Issue Position: Poverty

Issue Position

Date: Jan. 1, 2011

Our administration would tackle Third World poverty with vigor. In tandem, we'd work to reduce, exponentially, inner city and rural poverty in America.

At Habitat for Humanity headquarters in Americus, Georgia, we looked at models of quality small homes intended to get scores of people off the streets and out of sprawling slums worldwide. And like Jimmy Carter, hammer in hand I would tout that program at every turn.

During a talk in Picayune, Mississippi, I said that "according to UN figures, 24,000 people starve to death every day in the world! This is an absolute social justice travesty, given the resources America (and the rest of the First World ) squander."

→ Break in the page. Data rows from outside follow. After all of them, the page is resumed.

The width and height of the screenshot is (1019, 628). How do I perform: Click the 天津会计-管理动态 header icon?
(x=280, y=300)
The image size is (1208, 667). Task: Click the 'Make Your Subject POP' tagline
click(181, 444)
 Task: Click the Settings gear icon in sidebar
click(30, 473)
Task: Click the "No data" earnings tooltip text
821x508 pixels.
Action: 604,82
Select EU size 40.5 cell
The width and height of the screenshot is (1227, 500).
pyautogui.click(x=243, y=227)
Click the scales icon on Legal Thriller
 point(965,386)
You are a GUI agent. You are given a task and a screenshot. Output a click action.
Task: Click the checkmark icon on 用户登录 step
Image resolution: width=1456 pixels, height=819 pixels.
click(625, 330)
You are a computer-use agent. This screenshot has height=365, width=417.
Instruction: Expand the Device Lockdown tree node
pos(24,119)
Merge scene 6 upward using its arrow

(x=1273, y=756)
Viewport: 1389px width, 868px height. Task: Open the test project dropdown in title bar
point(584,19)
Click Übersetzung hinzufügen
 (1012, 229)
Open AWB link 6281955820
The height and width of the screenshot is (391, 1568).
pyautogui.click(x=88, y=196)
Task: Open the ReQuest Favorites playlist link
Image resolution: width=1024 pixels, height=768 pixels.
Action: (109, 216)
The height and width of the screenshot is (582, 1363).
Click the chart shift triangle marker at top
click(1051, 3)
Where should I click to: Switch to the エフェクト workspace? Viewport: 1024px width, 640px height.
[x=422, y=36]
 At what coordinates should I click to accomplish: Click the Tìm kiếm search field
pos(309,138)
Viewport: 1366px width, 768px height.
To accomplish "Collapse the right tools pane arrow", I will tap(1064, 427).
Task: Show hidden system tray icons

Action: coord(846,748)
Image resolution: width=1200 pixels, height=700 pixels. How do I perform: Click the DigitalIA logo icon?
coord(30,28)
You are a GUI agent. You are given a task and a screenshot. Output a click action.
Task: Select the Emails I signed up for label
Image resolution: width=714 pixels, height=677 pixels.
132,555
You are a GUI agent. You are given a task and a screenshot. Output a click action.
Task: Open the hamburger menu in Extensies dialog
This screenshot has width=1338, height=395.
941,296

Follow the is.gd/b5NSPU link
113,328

At a seminar in Wilmington, Ohio, I learned America wastes (spoilage, simply throwing away, etc) 33% of its food. Then we spend billions of dollars on non-nutritional junk food every year and even more billions being over-nourished (33% obesity rate in America ) while so many others, again starve, or are extremely malnourished.

As president, I would push to make the "Eating is a Moral Act Campaign" (already existing) much more high profile to educate people about these dynamics, I said during a talk to a Political Science Class at Baldwin Wallace College.

I told the LA Times ( Orange County edition) in California that "we should make war on poverty and social injustice." And in our travels, we looked at the poverty first hand on tours of the South's Black Belt region, in inner cities across America, on the dusty streets of a slum in Juarez, Mexico, on multiple Native American Reservations, in Appalachia...

And there are multiple programs I would point to to carry on this war against poverty in these places.

In Waconia, Minnesota, I interviewed Paul Turek, a representative for Caribou Coffee. That company has taken Fair Trade a step beyond by helping some of their grower villages in Latin America start Health Clinics.

In Fisher's Indiana , we learned about new nationwide Economy of Sharing businesses that give the first third of their profits, off the top, to the Third World.

On the Southside of Chicago, in a gang war zone, we researched The Port Ministries, which provides a tiered system of help (homeless shelter, transitional living facility, mentor programs, education programs) to help people get on their feet.

In Durango, Colorado, we learned about a church that has adopted a village in Uganda, where Moms and Dads are dying of AIDs and little children sleep on burlap bags on dirt floors.

And we looked at so much more in the way of social justice programs nationwide.

What's more, every chance I could as president I would point to these projects (as we do now in our travels) and ask the American people, almost across the board, to sacrifice much more so the poor can have at least the basics in adequate nutrition, housing and healthcare.

That there is so much potentially relievable human suffering in the world that isn't being relieved, is unconscionable.